Apps save data. A game may save your current status, an app to keep a record of car maintenance may keep a record of what's been done when, etc. and you'll want to save that data. Helium will do that. It needs a rooted phone to work, but if the phone isn't rooted, it'll tell you to download a file to your PC. That gets around the fact that the phone's not rooted. You can back up apps as well as data in Helium, but it backs apps up in its own format, so if you want to reinstall just one app, you have to have Helium installed too - and if the phone's not rooted, and you just installed Helium to install that one app, you'll have to connect the phone to the PC so Helium can get its permission again. Helium's folder is named carbon. Save that to your PC (and your cloud account) too.
Note that Helium won't restore an app's data until you install (or restore) the app.
Since Helium doesn't work on most phones in recent versions of Android, Titanium Backup is an alternative (and a better app).
As far as passwords, the wifi passwords are kept in a file that can't be accessed unless the device is rooted and, even if it's accessed, the password is encrypted, so it's of no use. Use a good password safe (I use Keepass2Android Password Safe on my phone, KeePass on my computers, and the data file for all of them on a cloud account, so they all use the same file, and any change made on one device shows on all devices).
Everything else is pretty much just files in folders. Pictures are usually in a folder named DCIM (it stands for Digital Camera IMages). Copy the whole DCIM folder, so the folders under it stay in the same structure. (A folder shows up as an album in Gallery.) If you have pictures in other folders (like Pictures), copy those folders too. The same with videos, music, documents and anything else you don't want to lose.

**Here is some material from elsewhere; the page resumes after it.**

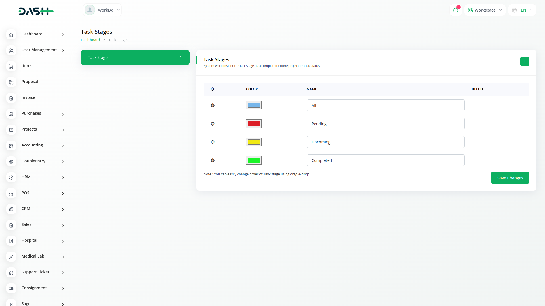Click the Proposal sidebar icon
Viewport: 545px width, 306px height.
pos(11,82)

There are enough free cloud accounts that you should be able to find at least 1TB of free cloud storage. Make 2 cloud backups and keep one on your local computer. There's no excuse for "I didn't have it backed up".
Everything else:
If I left anything out, please post in this thread (if you posted as a guest, you'll have to create a free account - don't worry, no one even looks at the information you put in, except for what you make public) and, if there's a way to back up what you have and I left out, I'll try to find it and add it to this post.